List active signal handlers with GDB

Listing active signal handlers (or dispositions) with GDB

A colleague at Red Hat asked whether it is possible to get GDB to list the currently active signal handlers, aka the signal dispositions. I.e., the actions taken by the inferior process on receipt of each specific signal.

You could do it manually, like this, once for each signal. Here done for SIGINT (which is 2):

(gdb) set $p = (struct sigaction *) malloc(sizeof (struct sigaction)) (gdb) print sigaction(2, 0, $p) $1 = 0 (gdb) print $p->__sigaction_handler.sa_handler $2 = (__sighandler_t) 0x3ff797bb200 <g_unix_signal_handler>

but that’s… rather cumbersome. Read on for something nicer.

Knowing what action a signal will take when it is received is important information. For example, it’s a common problem to have a library that “steals” a signal from the main program, or have libraries with conflicting signal handlers. E.g., toolkits such as Qt and language interpreter libraries such as Python often want to install a SIGCHLD handler to track the lifetime of processes they spawn. Or SIGINT handlers to handle Ctrl-C gracefully. Etc. This is a problem that GDB itself has tripped on internally, even. See Bug 14382 – gdb hangs after plotting with matplotlib, for example.

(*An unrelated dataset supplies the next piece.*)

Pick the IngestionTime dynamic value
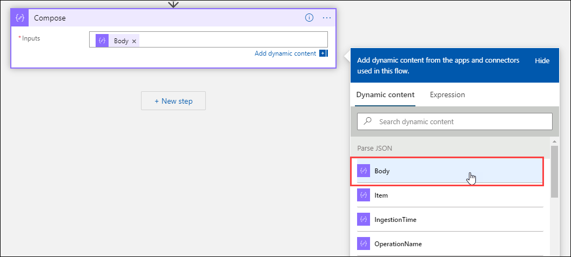 click(395, 220)
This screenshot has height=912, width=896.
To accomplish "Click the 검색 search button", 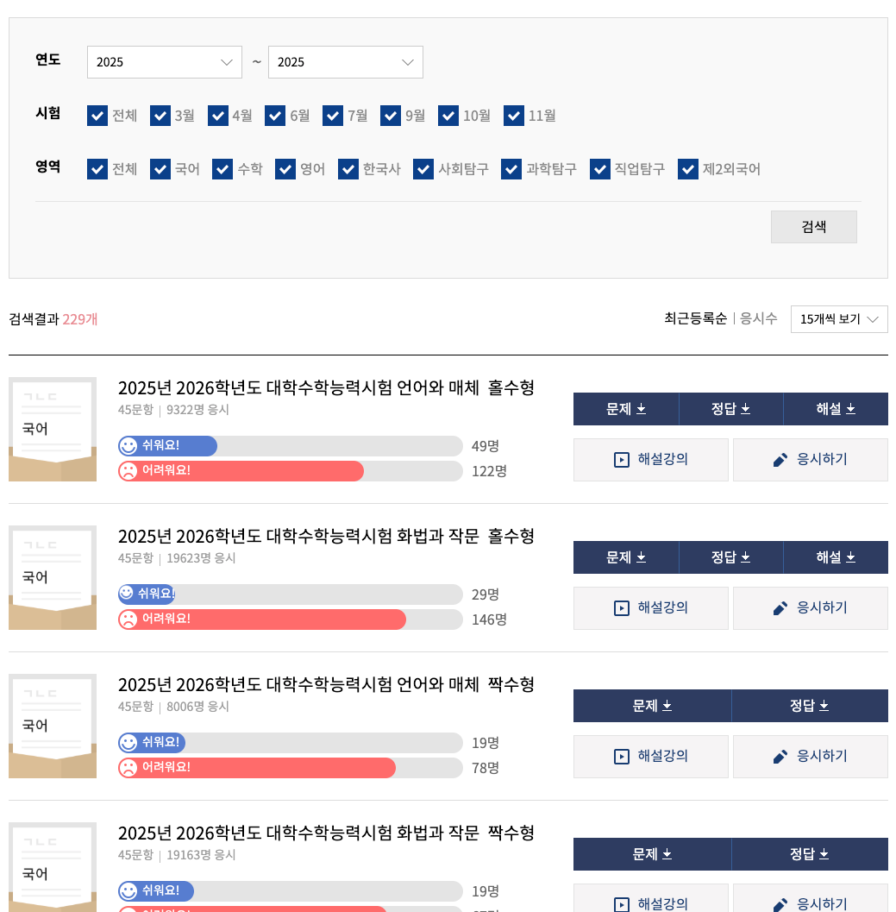I will pyautogui.click(x=813, y=226).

Answer the question already!

Back to the original question, the short answer is “no”: GDB currently does not have a built-in command to list the currently registered signal handlers. I’m not aware of any way for a debugger to get this information out of the Linux kernel directly, actually.

However, we can still script the sigaction calls above and wrap it all in a nice user-friendly command. I whipped up something quickly for my colleague, using GDB/CLI scripting. You can find the script here:

https://github.com/palves/misc/blob/master/gdb/signals.gdb

This adds a new info signal-dispositions command to GDB. Download it somewhere and source it from your ~/.gdbinit to make it always handy and available.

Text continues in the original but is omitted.